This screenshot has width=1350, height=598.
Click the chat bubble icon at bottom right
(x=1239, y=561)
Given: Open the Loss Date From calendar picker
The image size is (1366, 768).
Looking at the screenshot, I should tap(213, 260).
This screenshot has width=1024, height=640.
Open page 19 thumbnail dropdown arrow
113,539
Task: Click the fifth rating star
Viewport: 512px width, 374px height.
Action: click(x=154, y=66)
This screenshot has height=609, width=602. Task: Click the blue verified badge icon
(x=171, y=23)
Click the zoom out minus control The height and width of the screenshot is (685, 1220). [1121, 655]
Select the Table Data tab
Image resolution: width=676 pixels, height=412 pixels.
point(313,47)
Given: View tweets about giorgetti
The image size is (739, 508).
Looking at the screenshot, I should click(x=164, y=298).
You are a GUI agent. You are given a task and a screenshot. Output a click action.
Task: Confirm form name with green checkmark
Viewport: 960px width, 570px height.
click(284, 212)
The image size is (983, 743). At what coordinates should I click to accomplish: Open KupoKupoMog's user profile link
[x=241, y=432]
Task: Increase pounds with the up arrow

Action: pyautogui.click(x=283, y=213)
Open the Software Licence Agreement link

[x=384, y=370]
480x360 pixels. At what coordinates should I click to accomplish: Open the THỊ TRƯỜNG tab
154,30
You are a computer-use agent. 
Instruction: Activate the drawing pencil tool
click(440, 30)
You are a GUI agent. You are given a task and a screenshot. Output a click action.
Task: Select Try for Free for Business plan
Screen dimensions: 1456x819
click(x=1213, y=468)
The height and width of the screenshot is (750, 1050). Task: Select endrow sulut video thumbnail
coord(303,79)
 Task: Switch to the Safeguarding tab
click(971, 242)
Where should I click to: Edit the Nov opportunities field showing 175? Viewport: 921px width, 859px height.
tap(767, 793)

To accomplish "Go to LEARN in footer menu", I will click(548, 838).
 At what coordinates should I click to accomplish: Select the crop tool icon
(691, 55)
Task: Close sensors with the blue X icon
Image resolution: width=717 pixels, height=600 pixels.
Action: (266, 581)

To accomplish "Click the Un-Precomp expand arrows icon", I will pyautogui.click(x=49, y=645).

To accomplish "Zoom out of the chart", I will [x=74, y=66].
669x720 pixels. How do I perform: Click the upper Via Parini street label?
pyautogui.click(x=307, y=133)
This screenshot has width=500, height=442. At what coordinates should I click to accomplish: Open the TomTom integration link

### WORK REQUEST
A line belongs in the answer if it contains the word "will"; copy every such line from the data above.

### RESPONSE TO THE TASK
To accomplish "Go to LEARN in footer menu", I will click(548, 838).
To accomplish "Click the Un-Precomp expand arrows icon", I will pyautogui.click(x=49, y=645).
To accomplish "Zoom out of the chart", I will [x=74, y=66].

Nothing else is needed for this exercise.